Local Lighting Implementation
• One raycast is required for each quad, for each light source! This can be expensive.
• To accelerate raycasts, I made a simplified version of my scene that was virtually indistinguishable for raycasting purposes.
• 13028 quads reduced to 120 polys, 110 cylinders
• Some cylinders used as geometry, some as bounding volumes
Overall Performance
• Again, 8 CPUs on 500 iterations:
• Iteration only: 21.64 s
• Communication only: 5.96 s
• Iteration plus communication: 26.84 s
• All computation: 65.7 s
• All computation plus communication: 64.38 s
Remarks on Performance
• The communication overlaps very well with the computation, to the point that it is actually a speedup. (!)
• MPI_Isend, MPI_Irecv are essential to achieving this.
• The O(n) local lighting computation is actually taking much longer than the O(n2) radiosity computation.
• Local lighting is only pseudo-O(n), because of the raycast cost—although for large scenes, raycast cost should still be much less than O(n2), due to other optimizations.
• Separate client application that runs on a Windows PC with OpenGL acceleration.
• Radiosity solver running on cluster is server.
• Original plan was that the frontend would send the scene to the server, and the server would use the scene provided.
• Since the cluster has no OpenGL acceleration, I was reluctantly forced to precompute form factors.
• All aspects of scene except form factors still sent to the server by the client; form factors are read from disk.
Client/Server Architecture
• User precomputes form factors and FTPs them to the Beowulf.
• Server listens on beowulf.lcs.mit.edu:5353.
• Client connects and sends scene information.
• Server reads form factors off of disk.
• Both open a network thread.
• Server streams radiosity to client via TCP/IP.
• Computation, rendering, and communication are completely decoupled.
Frontend Features
• Per-vertex or per-pixel local lighting, with local viewer.

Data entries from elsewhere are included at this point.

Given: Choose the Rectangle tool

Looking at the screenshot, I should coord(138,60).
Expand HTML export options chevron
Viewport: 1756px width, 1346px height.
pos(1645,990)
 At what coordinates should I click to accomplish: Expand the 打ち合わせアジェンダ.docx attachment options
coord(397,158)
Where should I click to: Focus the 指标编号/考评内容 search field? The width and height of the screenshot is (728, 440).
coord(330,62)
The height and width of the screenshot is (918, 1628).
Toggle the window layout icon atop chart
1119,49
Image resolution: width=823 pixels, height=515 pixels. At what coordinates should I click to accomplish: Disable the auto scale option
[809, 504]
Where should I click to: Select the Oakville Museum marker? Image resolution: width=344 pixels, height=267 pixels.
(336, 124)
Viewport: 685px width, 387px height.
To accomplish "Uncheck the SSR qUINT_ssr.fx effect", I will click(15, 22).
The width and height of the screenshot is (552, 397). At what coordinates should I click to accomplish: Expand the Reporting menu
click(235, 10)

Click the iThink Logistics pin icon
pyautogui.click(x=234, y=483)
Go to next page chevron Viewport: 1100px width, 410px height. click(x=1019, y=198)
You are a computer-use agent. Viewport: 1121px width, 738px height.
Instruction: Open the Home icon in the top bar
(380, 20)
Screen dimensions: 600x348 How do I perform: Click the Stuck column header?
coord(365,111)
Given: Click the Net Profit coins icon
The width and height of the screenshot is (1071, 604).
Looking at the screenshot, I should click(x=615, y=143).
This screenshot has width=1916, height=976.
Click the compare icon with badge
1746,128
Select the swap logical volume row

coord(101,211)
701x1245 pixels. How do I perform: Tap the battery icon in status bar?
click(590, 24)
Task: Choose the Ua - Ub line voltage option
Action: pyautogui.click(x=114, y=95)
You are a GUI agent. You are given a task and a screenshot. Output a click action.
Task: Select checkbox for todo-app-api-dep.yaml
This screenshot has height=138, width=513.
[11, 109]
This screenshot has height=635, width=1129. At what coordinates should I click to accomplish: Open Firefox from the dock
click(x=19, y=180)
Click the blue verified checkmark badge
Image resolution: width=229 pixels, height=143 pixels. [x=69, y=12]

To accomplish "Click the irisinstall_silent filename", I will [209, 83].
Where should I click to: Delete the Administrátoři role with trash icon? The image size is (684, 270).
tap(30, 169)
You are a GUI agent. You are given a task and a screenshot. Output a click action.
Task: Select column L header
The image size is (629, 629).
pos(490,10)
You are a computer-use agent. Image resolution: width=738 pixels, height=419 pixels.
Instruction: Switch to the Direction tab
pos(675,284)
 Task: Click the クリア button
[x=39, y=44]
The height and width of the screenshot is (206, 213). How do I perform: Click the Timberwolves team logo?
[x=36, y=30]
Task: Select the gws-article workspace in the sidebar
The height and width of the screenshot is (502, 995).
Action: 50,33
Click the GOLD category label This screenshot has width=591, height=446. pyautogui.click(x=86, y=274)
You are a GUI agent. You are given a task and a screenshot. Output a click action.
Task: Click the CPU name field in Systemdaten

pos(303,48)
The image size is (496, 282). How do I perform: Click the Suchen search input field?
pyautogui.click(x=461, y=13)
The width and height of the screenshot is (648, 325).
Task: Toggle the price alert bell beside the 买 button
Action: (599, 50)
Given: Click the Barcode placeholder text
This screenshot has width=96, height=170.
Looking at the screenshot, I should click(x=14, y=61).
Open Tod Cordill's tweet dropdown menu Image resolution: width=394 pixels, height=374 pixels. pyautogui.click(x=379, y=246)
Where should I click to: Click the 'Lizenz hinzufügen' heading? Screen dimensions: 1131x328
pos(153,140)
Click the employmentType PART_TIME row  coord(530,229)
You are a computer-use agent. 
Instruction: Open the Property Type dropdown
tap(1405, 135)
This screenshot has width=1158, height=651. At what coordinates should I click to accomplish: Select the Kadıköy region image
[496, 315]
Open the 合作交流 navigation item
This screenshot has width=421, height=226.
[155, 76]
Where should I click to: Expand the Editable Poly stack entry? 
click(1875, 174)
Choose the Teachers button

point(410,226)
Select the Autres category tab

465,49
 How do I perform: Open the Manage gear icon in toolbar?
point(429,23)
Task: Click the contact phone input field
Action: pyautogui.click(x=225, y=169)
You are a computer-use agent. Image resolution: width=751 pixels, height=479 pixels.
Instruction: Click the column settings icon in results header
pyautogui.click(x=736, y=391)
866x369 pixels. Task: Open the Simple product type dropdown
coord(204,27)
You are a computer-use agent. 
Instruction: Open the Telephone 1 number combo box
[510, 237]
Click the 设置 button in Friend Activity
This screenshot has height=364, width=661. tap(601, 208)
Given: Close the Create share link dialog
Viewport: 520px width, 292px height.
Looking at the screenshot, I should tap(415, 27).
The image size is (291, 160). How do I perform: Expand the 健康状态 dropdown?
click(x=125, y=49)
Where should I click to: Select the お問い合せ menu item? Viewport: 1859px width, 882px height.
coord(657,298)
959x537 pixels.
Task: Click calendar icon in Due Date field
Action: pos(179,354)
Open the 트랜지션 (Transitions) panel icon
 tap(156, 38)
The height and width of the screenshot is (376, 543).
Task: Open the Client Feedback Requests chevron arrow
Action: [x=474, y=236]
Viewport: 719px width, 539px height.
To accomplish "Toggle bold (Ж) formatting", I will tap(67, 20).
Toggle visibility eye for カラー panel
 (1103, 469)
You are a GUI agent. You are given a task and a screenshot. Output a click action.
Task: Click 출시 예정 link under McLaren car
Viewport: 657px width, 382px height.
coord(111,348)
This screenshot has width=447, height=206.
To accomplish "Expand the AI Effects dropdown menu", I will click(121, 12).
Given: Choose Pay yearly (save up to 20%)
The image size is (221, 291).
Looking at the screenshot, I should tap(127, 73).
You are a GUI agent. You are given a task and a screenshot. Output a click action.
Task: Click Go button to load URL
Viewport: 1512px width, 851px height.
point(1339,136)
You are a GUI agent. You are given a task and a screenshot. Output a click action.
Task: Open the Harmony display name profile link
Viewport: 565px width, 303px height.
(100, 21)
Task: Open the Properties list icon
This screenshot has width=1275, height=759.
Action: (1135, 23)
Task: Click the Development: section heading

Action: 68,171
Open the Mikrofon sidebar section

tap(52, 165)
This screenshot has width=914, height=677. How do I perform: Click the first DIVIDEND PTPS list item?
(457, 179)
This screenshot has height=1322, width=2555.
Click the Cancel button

Optional specular.
• Shadows implemented using stencil buffer.
• Display radiosity input/output (E and B).
• Bilinear filtering of radiosity solutions on grid-shaped surfaces.
• Ultra-high-quality mode where radiosity is used for indirect lighting only.
Work Yet to be Done
• More complex scene would be nice. This one is 13K quads, and I should be able to do 50K.
• More optimization work on raycasting.